*** Opening of Stored data ***

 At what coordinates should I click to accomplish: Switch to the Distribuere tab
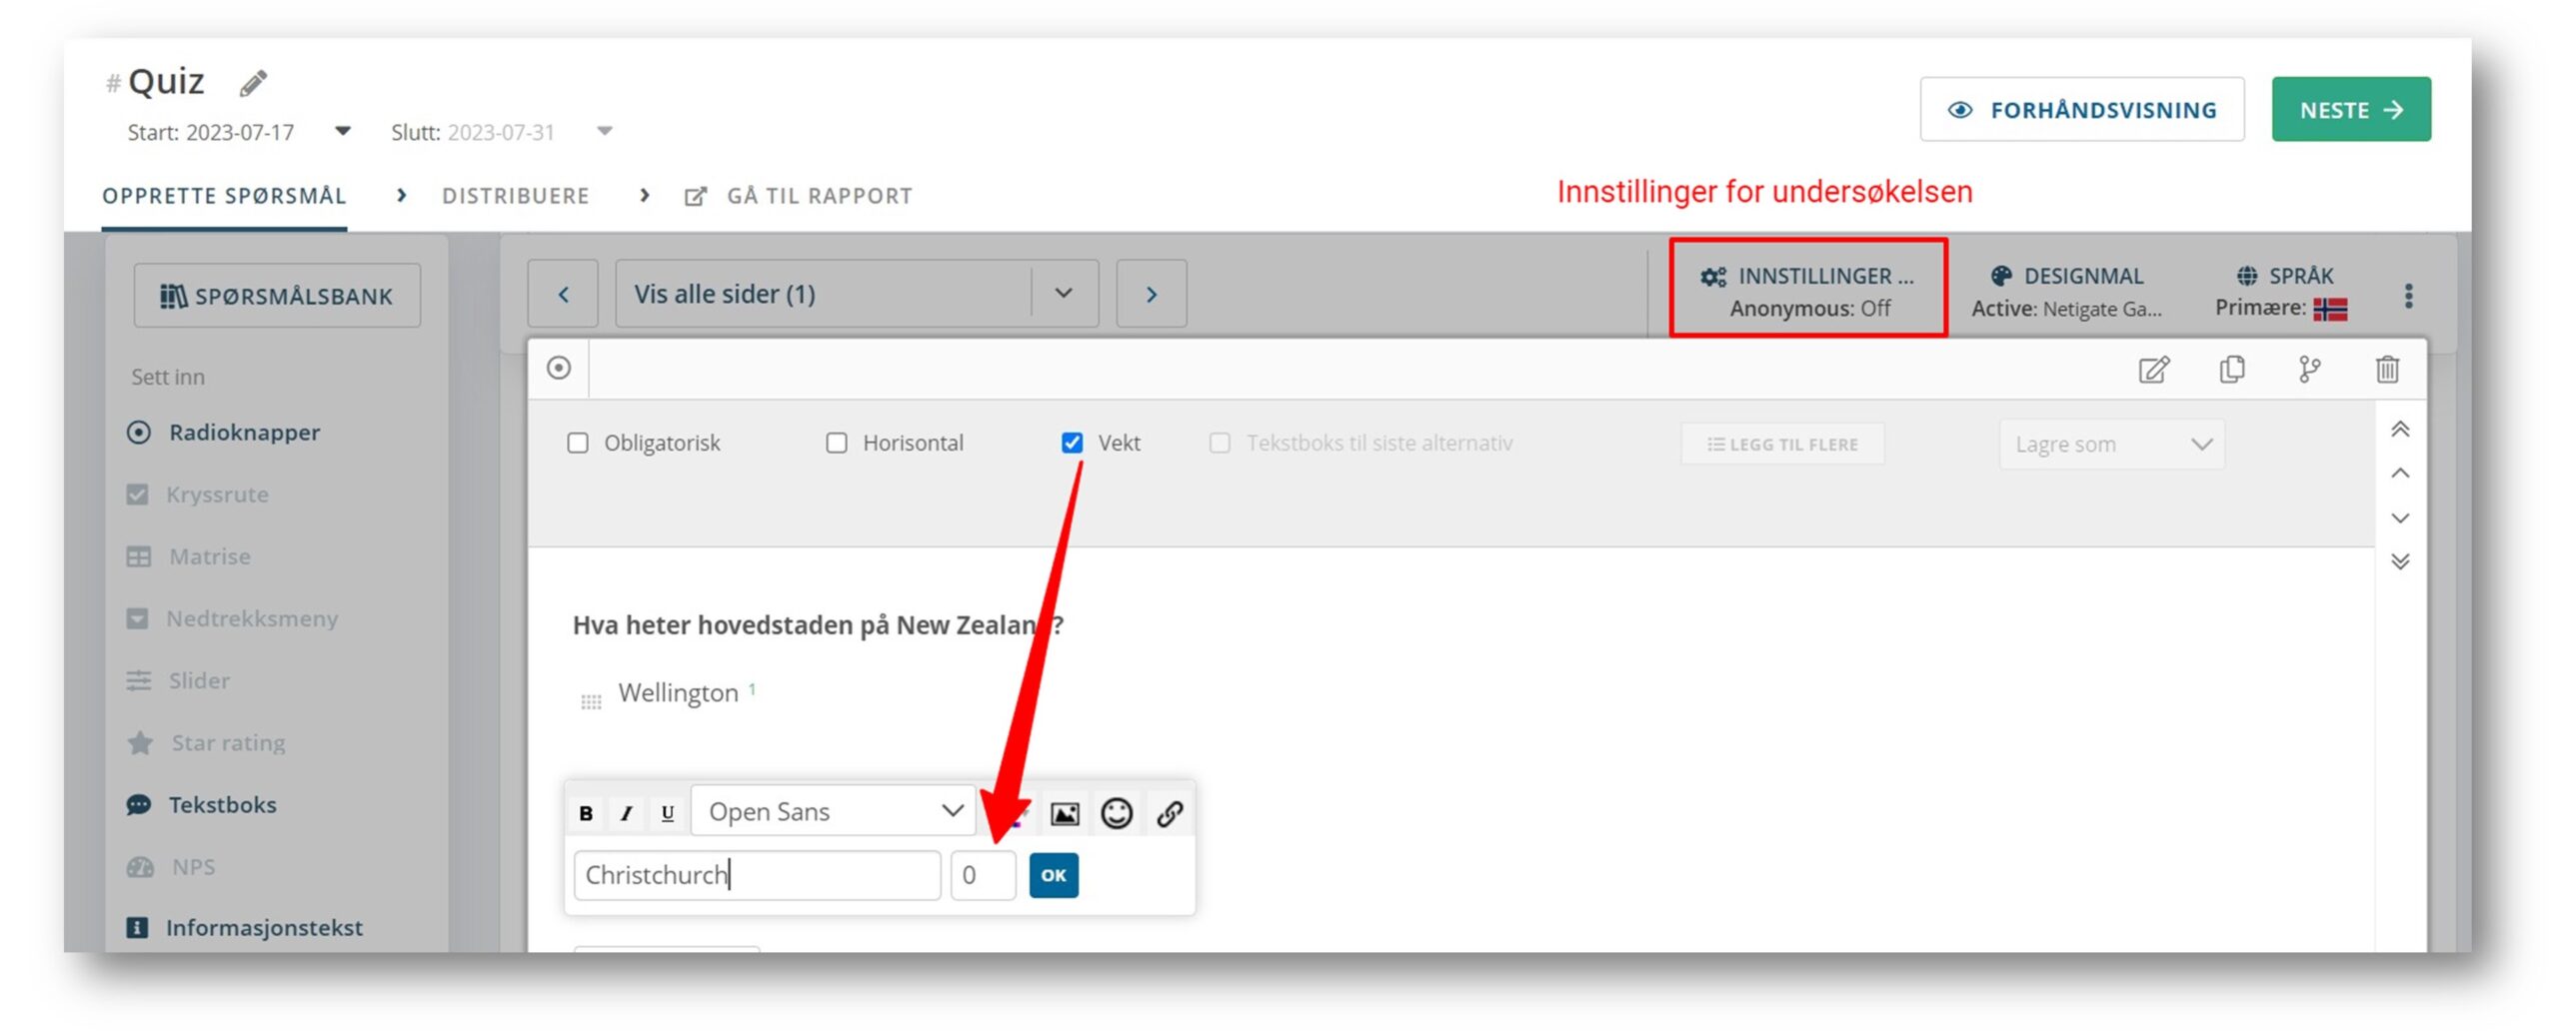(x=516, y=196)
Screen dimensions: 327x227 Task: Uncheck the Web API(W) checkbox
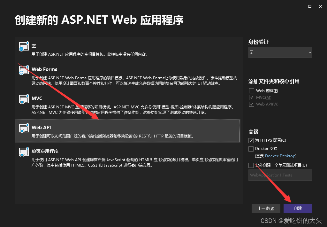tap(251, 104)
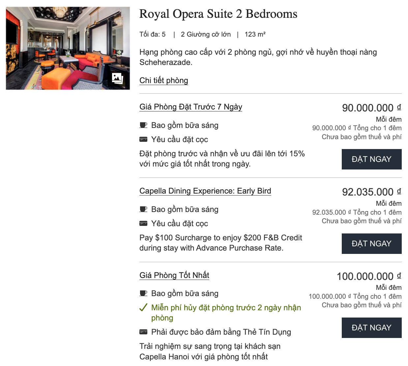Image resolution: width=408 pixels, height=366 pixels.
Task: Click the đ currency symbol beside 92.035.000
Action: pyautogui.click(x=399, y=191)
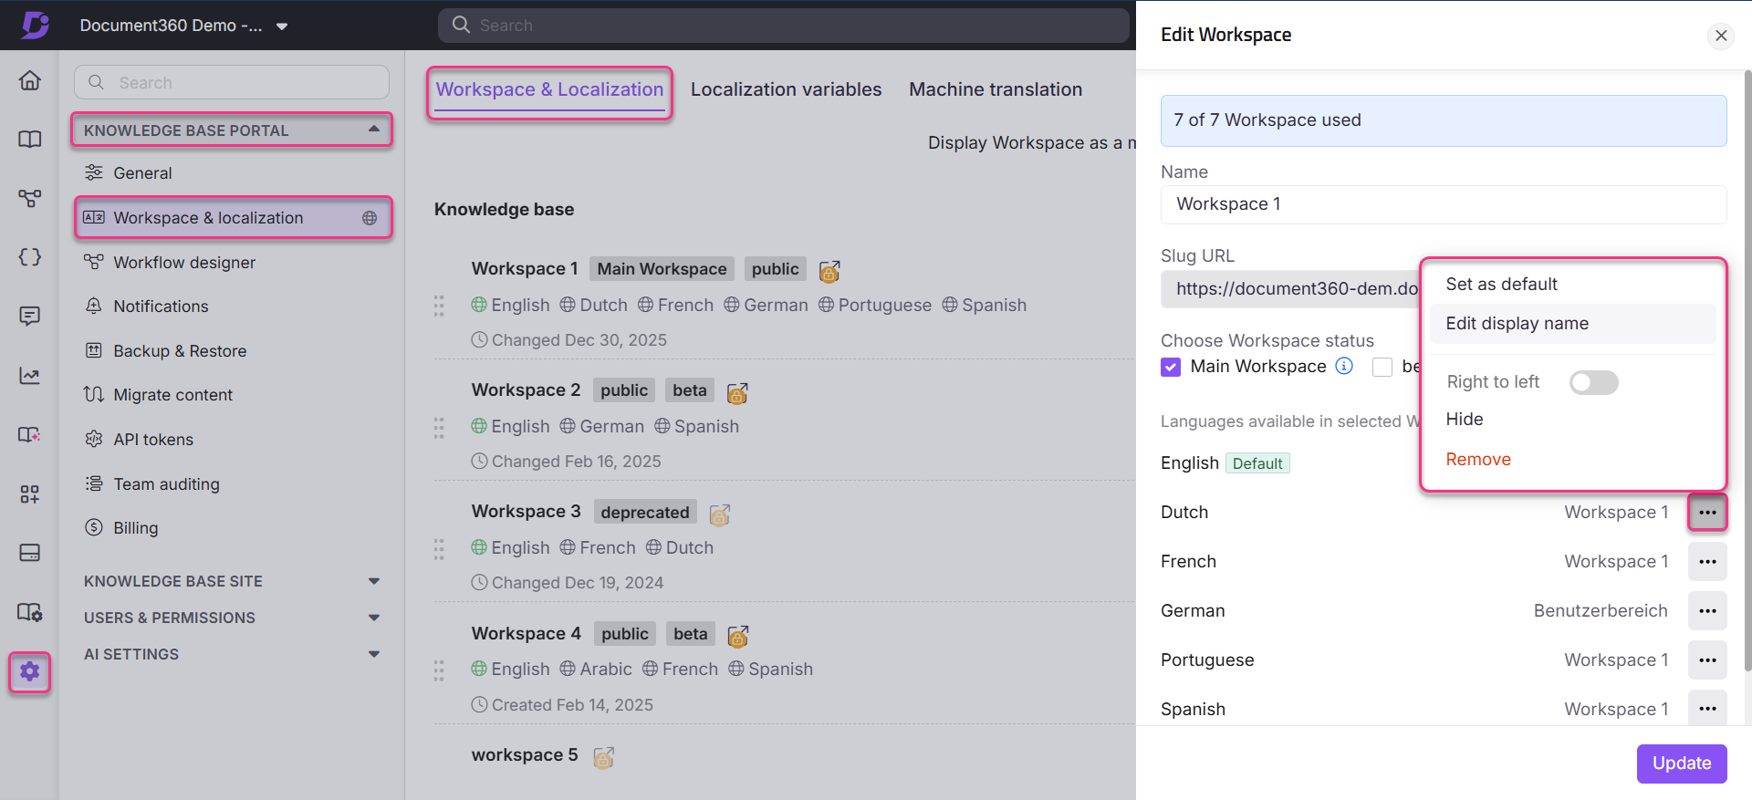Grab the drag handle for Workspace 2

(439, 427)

*** Close of Stored data ***

Problem to work on >> Transcribe exactly the lines running from the line with "Screen dimensions: 327x227" to the last line of the entries. Pictures stay out of the copy.

Exercise answer >>
Screen dimensions: 327x227 Task: Uncheck the Web API(W) checkbox
tap(251, 104)
Image resolution: width=408 pixels, height=366 pixels.
Task: Click the đ currency symbol beside 92.035.000
Action: pyautogui.click(x=399, y=191)
Grab the drag handle for Workspace 2

(439, 427)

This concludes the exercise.